I am surprised and disappointed that we sort of seem to be bike-shedding about rather basic functionality of a CLI, and that apparently, there isn't a prescribed, documented, and tested way of implementing "ensure resource" logic for Azure with the official CLI.
To be specific:
The current behavior doesn't follow conventions of other CLI tools. Docker, Kubectl, Gcloud, AWS CLI, none of them behave this way. It would, in my opinion, be far more appropriate to return a non-zero exit code and a string message to standard error.
Docker:
$ docker stats thisdoesnotexist; echo $?
Error response from daemon: No such container: thisdoesnotexist
1
AWS:
$ aws ec2 describe-instance-status --instance-ids="i-0598c7d356eba48d7"; echo $?
An error occurred (InvalidInstanceID.NotFound) when calling the DescribeInstanceStatus operation: The instance ID 'i-0598c7d356eba48d7' does not exist
255
GCP:
$ gcloud compute instances describe notarealinstance --zone=us-west1-a; echo $?
ERROR: (gcloud.compute.instances.describe) Could not fetch resource:
- The resource 'projects/t2hrowawa2/zones/us-west1-a/instances/notarealinstance' was not found
1
Kubectl:
$ k get pod notarealpod; echo $?
Error from server (NotFound): pods "notarealpod" not found
1
And then Azure:
$ az group show -n thisaintreal; echo $?
0
None of them behave the way the Azure CLI has been made to behave.
This flat out broke scripts that I had written before this change was made.
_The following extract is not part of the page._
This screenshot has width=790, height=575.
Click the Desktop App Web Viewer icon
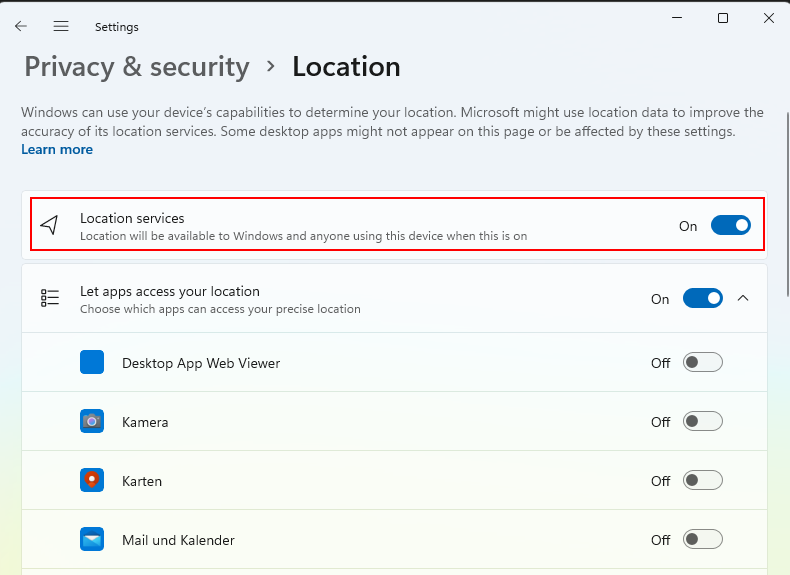coord(92,363)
I feel bad for anyone with real production deployments who thought they could upgrade the CLI and expect basic idempotent resource creation scripts to work consistently. (Maybe this was announced as a breaking change and I couldn't find it?)
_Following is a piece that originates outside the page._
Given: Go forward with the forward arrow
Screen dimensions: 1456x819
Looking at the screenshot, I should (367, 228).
(There's no Portal involved here anywhere....)
I don't know what set -e has to do with it. I have set -e in all of my bash scripts, including the ones authored when az behaved like other, similar, unix tools.
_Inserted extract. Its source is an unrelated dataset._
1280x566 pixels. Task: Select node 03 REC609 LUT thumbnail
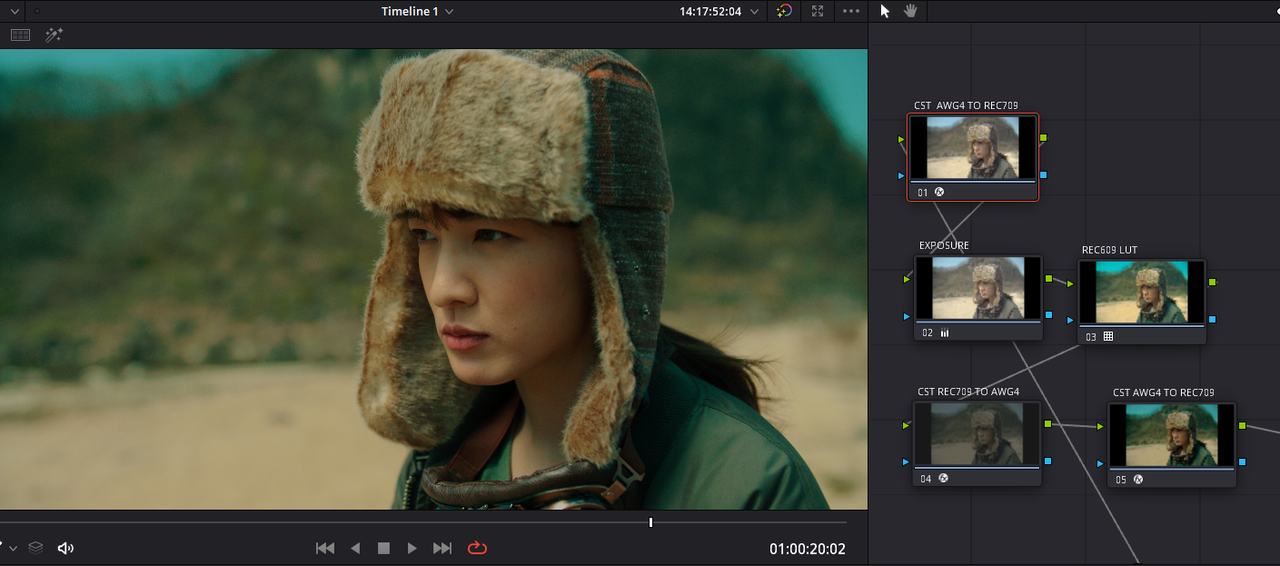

Some day, it would be nice to write this, and have the CLI just do the right things:
az group ensure -n group0 -l westus2
az network vnet ensure -n net0 -g group0
az network subnet ensure -n subnet0 -v net0 -g group0
...
In lieu of that, an exists subcommand for _all_ resource types would be sufficient.
But whether or not an ensure or explicit exists command is added, I think it's worth reverting this particular behavior. It's probably just as bad to break it back the other direction, but this was jarring and an unsightly additional to the pile of roadbumps to doing basic things in Azure as a Linux developer and user.
Whatever the answer is, please, please, document it and write an integration test so that I don't have to revisit my most basic provisioning scripts in another year.
And yeah, I guess if you're going to keep the existing behavior, it ought to be consistently... blank and exit 0... so that users don't accidentally assume they can rely on exit codes.
I read this and associated #6298, in short, 2 assumptions were involved leading to this change:
show is supposed to be used as the existence check before create.Both assumptions didn't end up well. The first one is not always true as existence check can be used for other purposes. The second one has never happened. Also some commands fell through the crack that still throw. Lining up this inconsistency with the unconventional behavior thus causes the confusion on end users.
In hindsight, we should not have done this change, or at least wait till the 2 assumptions got confirmed.
For how to address this issue, because the change has already been made and we have way more commands with this new behavior which makes the revert not a feasible option. So, let us just fix the rest commands to at least have the consistency. It sucks though to have to tweak such popular commands like az storage account show in a breaking change manner.
Take a look at https://github.com/Azure/azure-cli/issues/6612 for updates to this issue and our decision to resolve it.
@williexu Thank you for cross-linking. I'm also quite happy with the decision. Cheers!